Editorial Standards
How we create, source, and maintain our content.
Divorce.law publishes divorce information for 64 jurisdictions. This page explains how that content is written, where the underlying legal facts come from, how often it is reviewed, and how to tell us when something looks wrong.
How our content is created.
Divorce.law content is drafted with the help of AI and published under the oversight of our founder, Antonio G. Jimenez, Esq., a practicing Florida divorce attorney. Our goal is to make divorce information easier to find and understand — not to replace advice from a lawyer licensed in your state.
Drafting begins from a structured legal-data layer we maintain (described below) rather than from open-ended generation. Jurisdiction-specific facts — such as residency requirements, waiting periods, filing fees, and how property is treated — are drawn from that layer so the same underlying values feed every guide, tool, and answer.
Content is organized into a consistent structure and reviewed for clarity and accuracy against our sources. Where a page discusses the law of a state other than Florida, it presents general legal information from official and canonical sources; it does not represent legal advice or the opinion of an attorney licensed in that state.

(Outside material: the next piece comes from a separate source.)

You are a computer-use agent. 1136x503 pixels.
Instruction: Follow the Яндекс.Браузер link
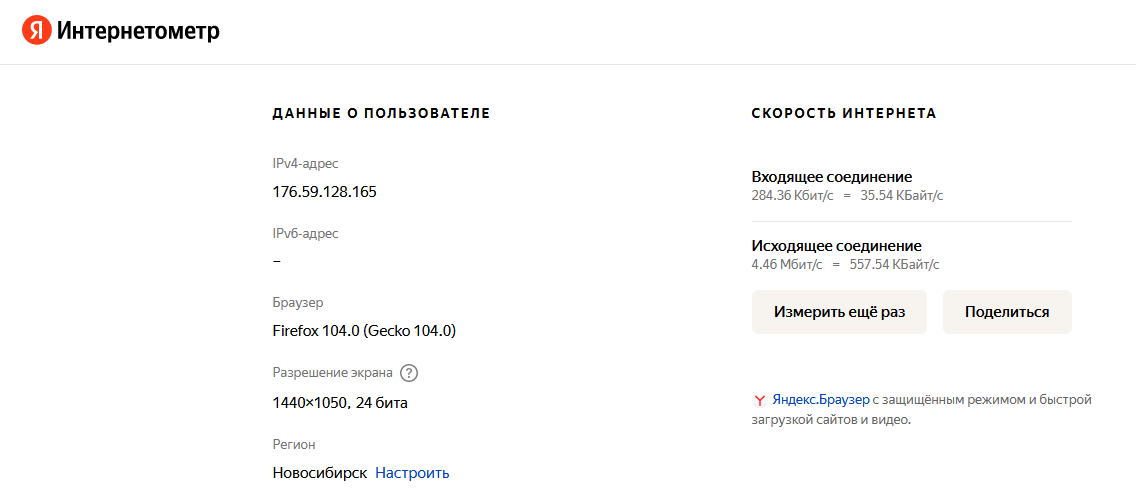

Where our facts come from.
Our jurisdiction-specific legal facts rest on two internal systems that sit beneath the writing:
- DivorceLex™ — a canonical legal-data layer. A single, structured source of truth for legal and procedural rules across all 64 jurisdictions we cover — residency and waiting periods, filing fees, fault grounds, property regimes, child-support models, and more. Guides, calculators, and Victoria all read from the same layer, so values stay consistent site-wide. Learn about DivorceLex™.
- Official-source evidence. On top of the structured facts, we maintain verbatim excerpts from official sources — statutes, court rules, published guidelines, and fee schedules — with citations back to the original. This lets our answers point to the underlying authority rather than paraphrase it from memory.
When we cite a statute or rule, the citation refers to the official source it was drawn from. Laws change, and interpretation depends on the facts of a specific case — the presence of a citation is not a substitute for advice from a licensed attorney about your situation.
Review and updates.
Divorce law changes, and content that was accurate when written can drift out of date. We maintain an internal review and audit cadence for our jurisdiction content and track when each item was last reviewed against its sources.
We also monitor official sources for changes. When a monitored statute or rule changes, it opens an internal review task so the affected facts can be re-checked before anything is updated. Legal edits are reviewed by a person — they are never applied automatically from an unreviewed source.
Despite this process, no resource covering 64 jurisdictions is free of error or lag. If you are relying on a specific rule, deadline, or fee, confirm it against the official source for your jurisdiction or with a licensed attorney in your state before acting on it.
What this content is — and is not.
Divorce.law is a legal-information and attorney-guidance platform. It is not a law firm and does not provide legal advice. Reading our content, using our tools, or chatting with Victoria does not create an attorney-client relationship.
Our content provides general legal information to help you understand the process and your options. It is not tailored to your circumstances and cannot tell you what you should do. Attorney profiles and placements on the platform are paid advertising and do not constitute endorsements. Information is shared with a law firm only when you affirmatively consent.
Corrections & feedback
If you spot something on Divorce.law that looks inaccurate, out of date, or unclear, we want to know. Email us the page and what looks wrong, and a person will review it against our sources. Substantiated corrections are prioritized, and we update or note content as needed.
antonio@divorce.lawEditorial oversight.
Divorce.law is founded and overseen by Antonio G. Jimenez, Esq., a practicing Florida divorce attorney (Florida Bar No. 21022) and the founder of Divorce.law, which is operated by AJK Media, Inc. He is licensed in Florida; content covering other jurisdictions is general legal information drawn from official and canonical sources, not the advice of an attorney licensed in those states.